--- Task description ---
Copy out the data below from the line containing "The image size is (1265, 952)." to the line containing "Task: Open the 更多操作 dropdown menu", both lines included, with all images left out.

Records from a data source:
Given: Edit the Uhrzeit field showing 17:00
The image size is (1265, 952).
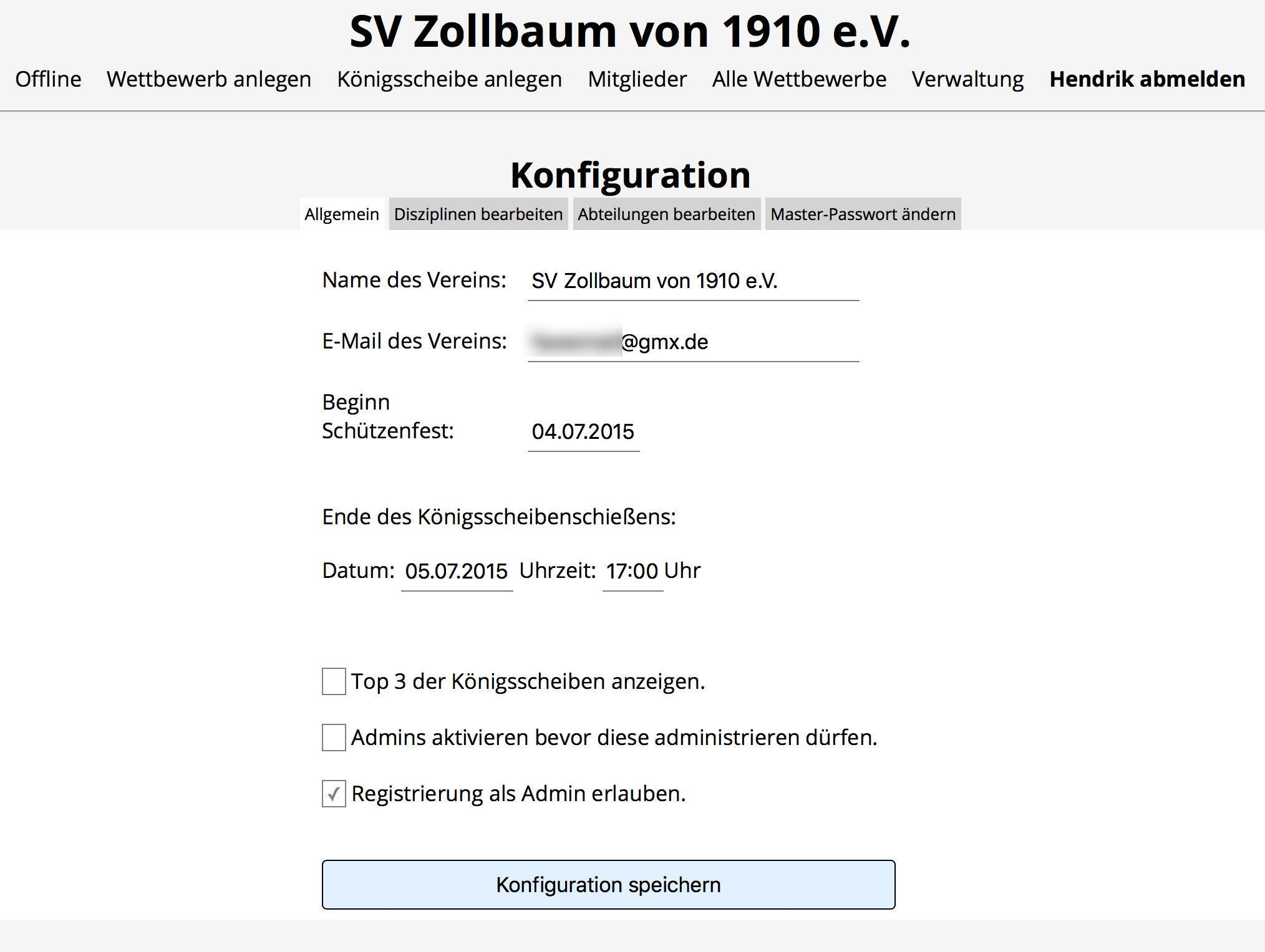Looking at the screenshot, I should [632, 571].
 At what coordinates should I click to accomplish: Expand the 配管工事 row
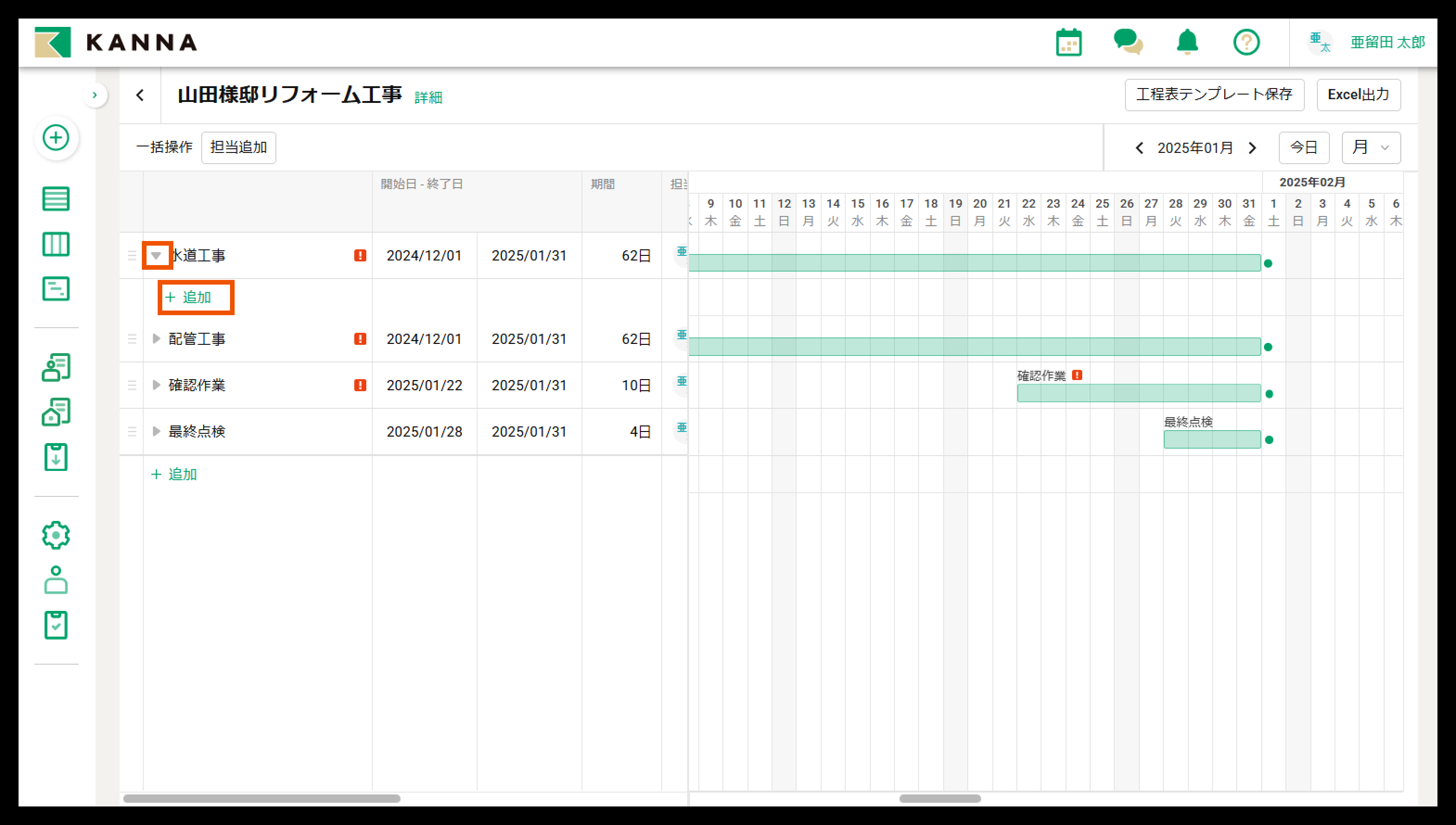156,339
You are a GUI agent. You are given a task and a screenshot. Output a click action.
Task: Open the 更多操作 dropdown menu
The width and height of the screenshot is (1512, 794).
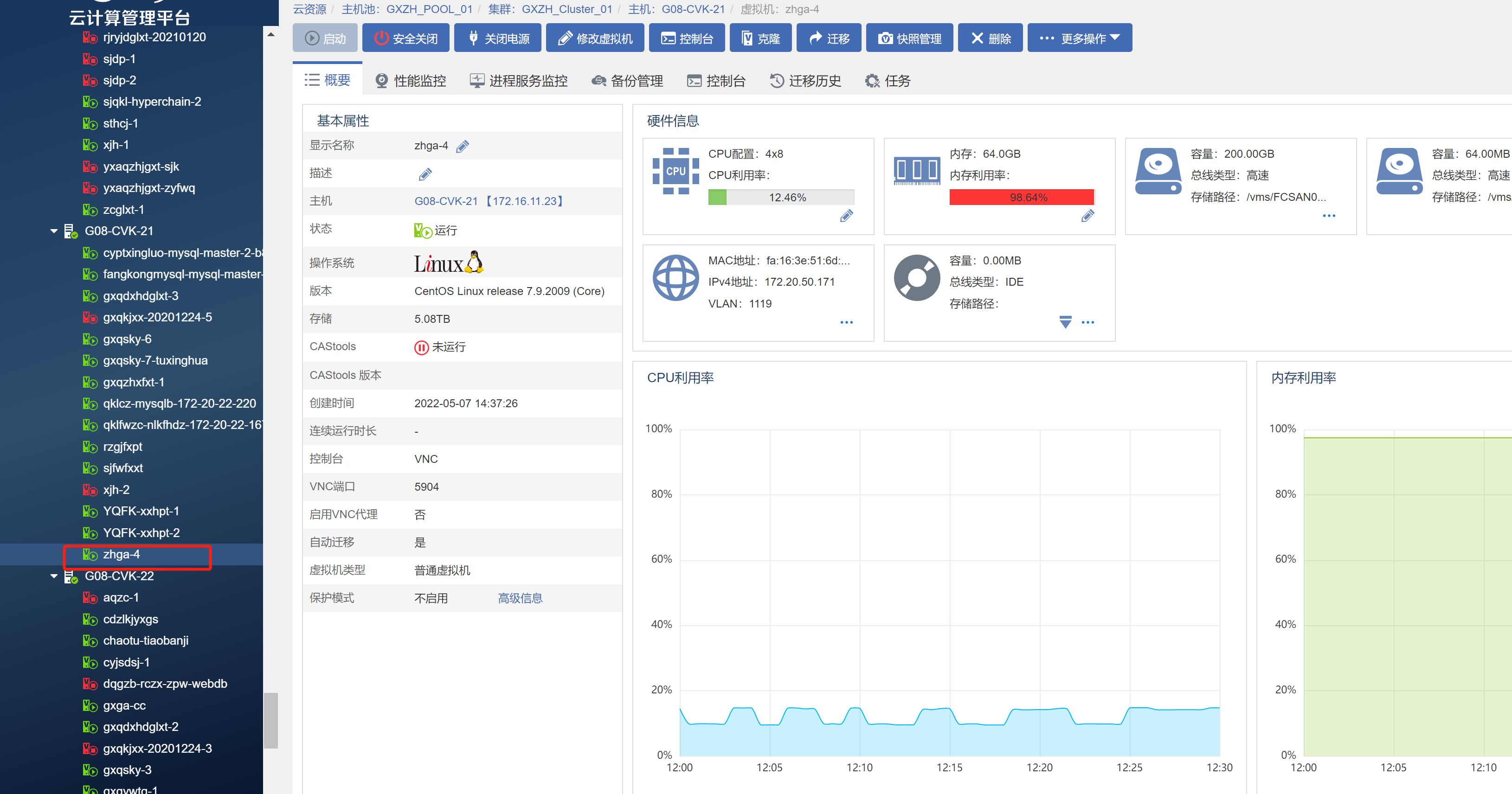click(1080, 38)
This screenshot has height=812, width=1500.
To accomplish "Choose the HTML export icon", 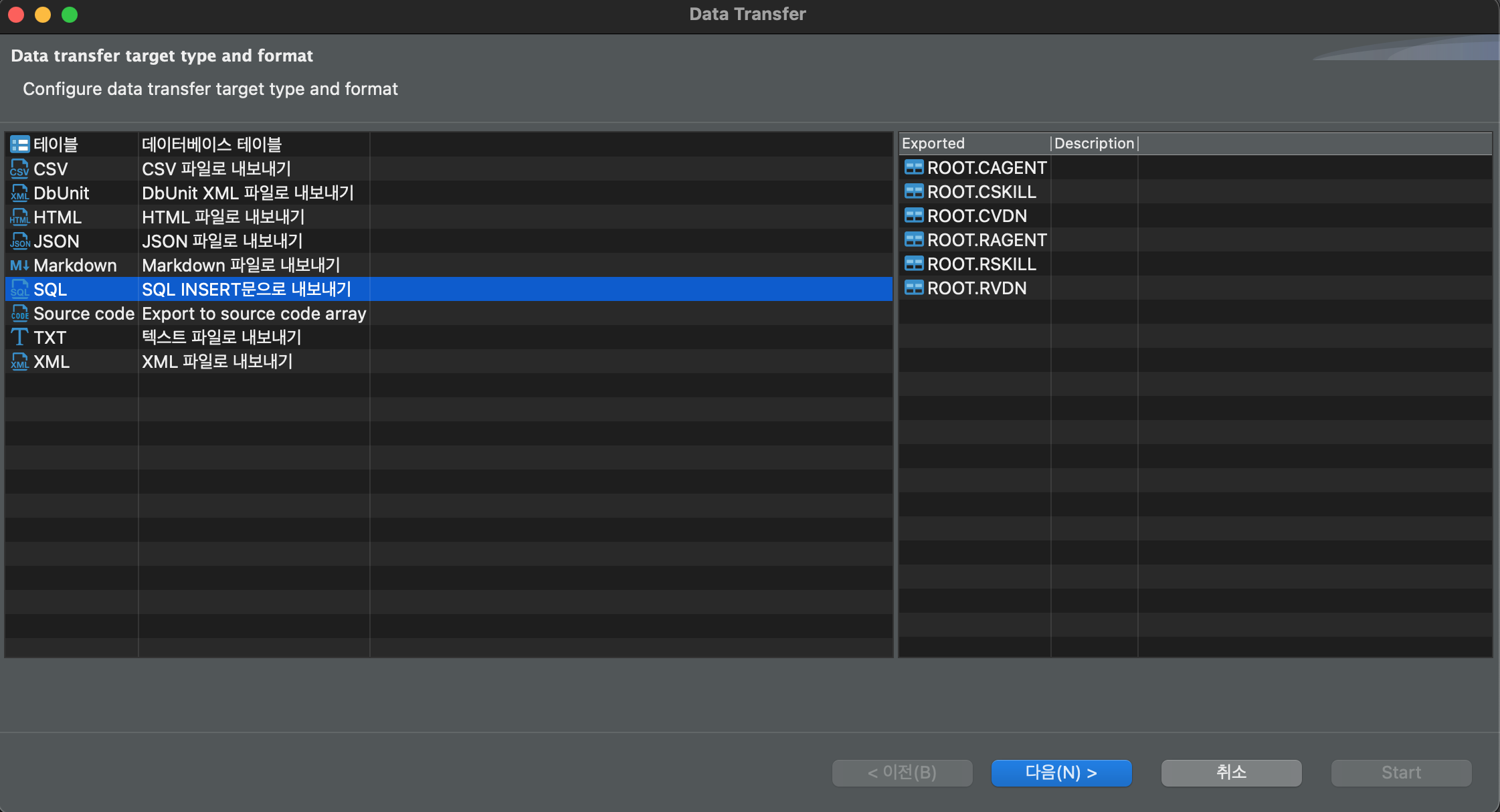I will 19,217.
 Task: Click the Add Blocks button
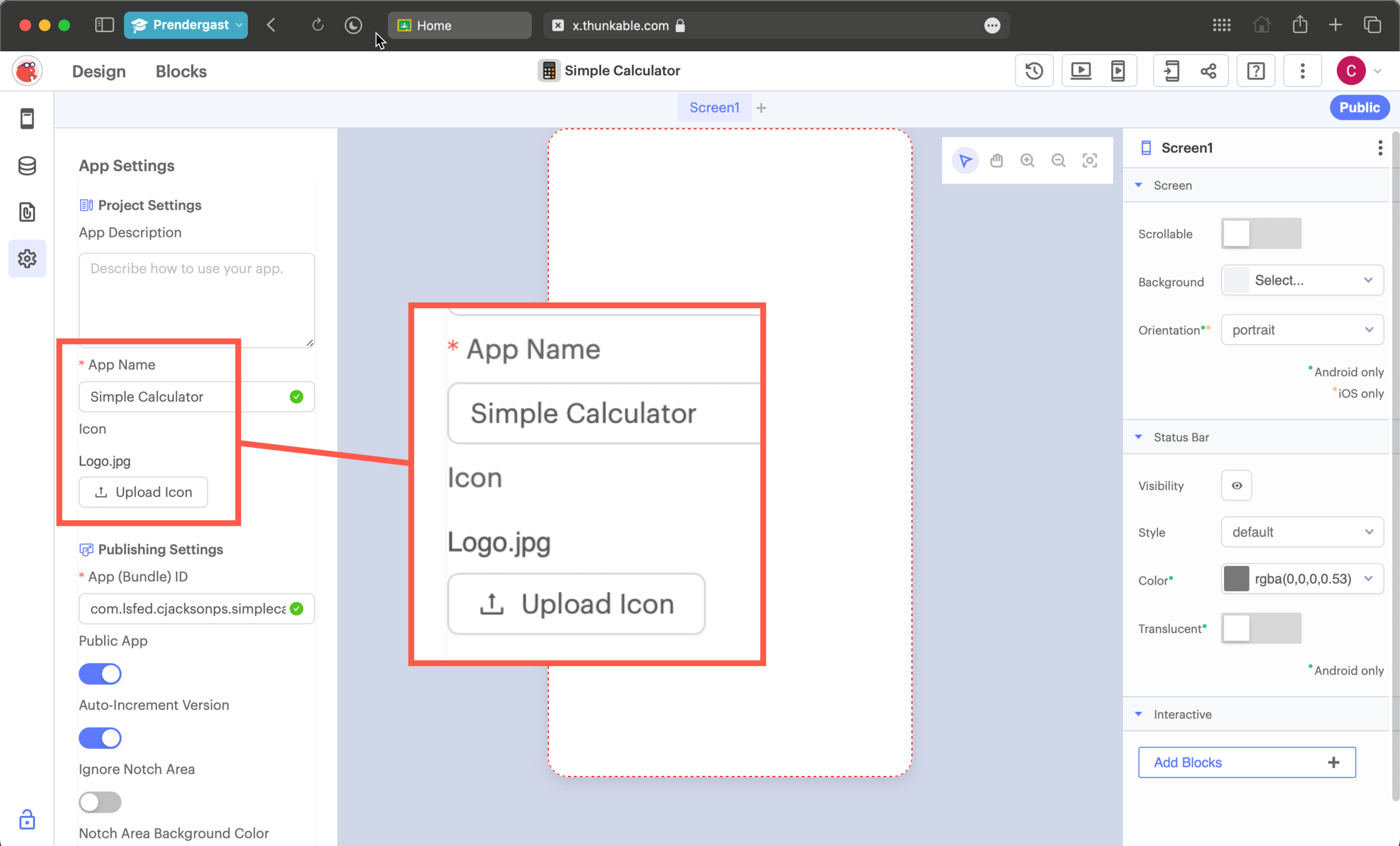point(1246,762)
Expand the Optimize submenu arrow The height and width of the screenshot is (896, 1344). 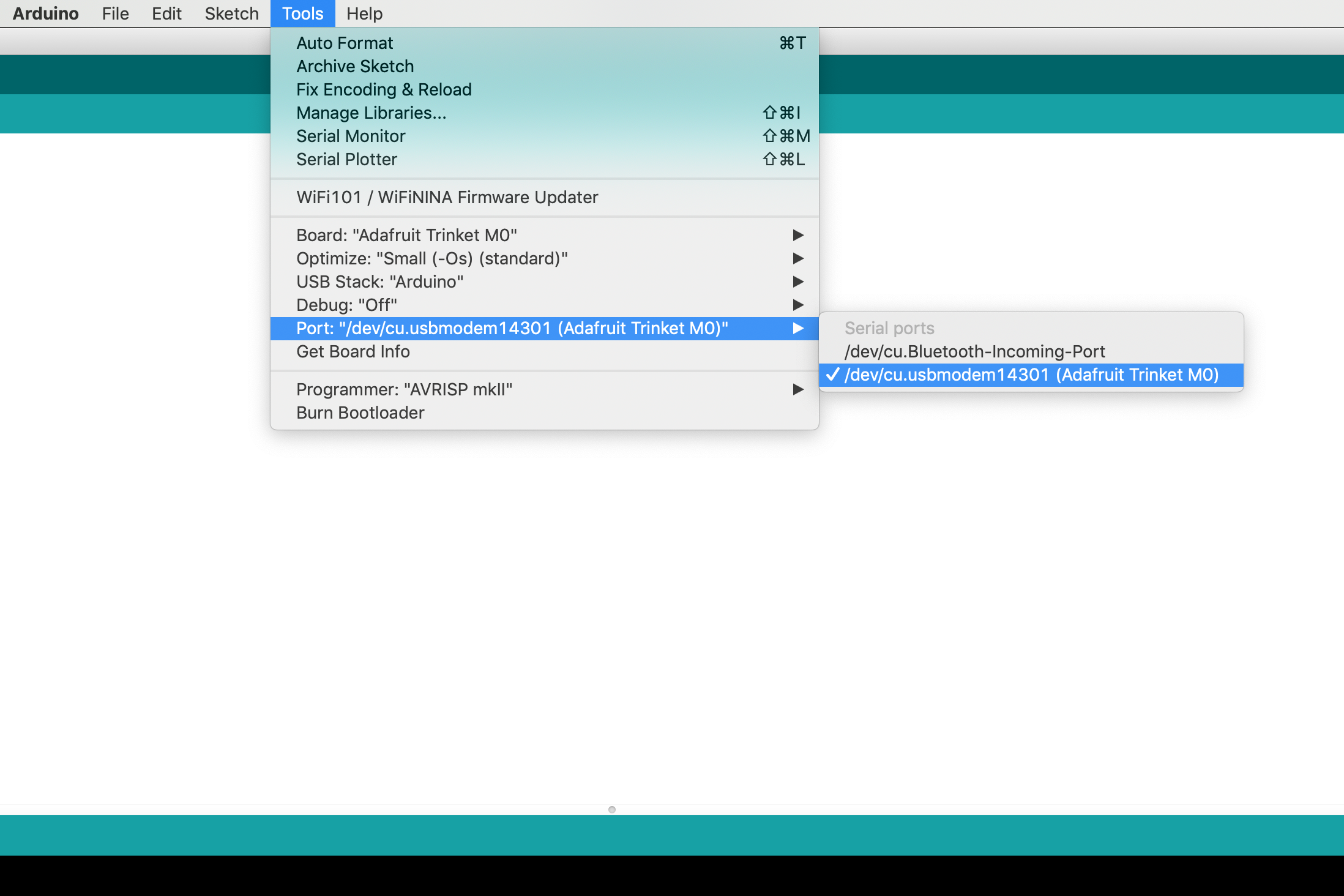click(797, 258)
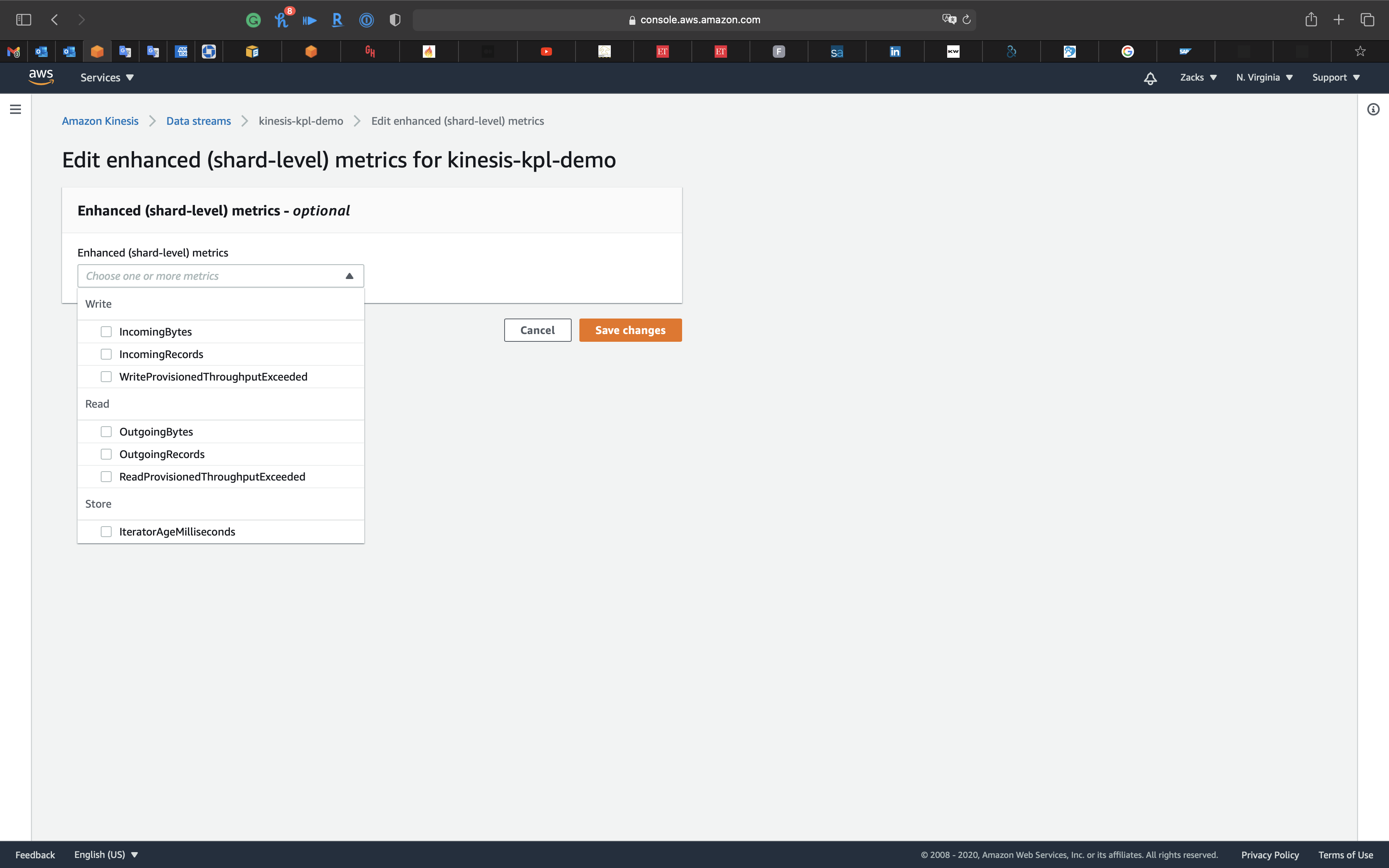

--- Output of the task ---
The image size is (1265, 952).
Looking at the screenshot, I should [632, 571].
 At what coordinates should I click to accomplish: Expand the 配管工事 row
156,339
You are a GUI agent. You are given a task and a screenshot. Output a click action.
Task: Open the 更多操作 dropdown menu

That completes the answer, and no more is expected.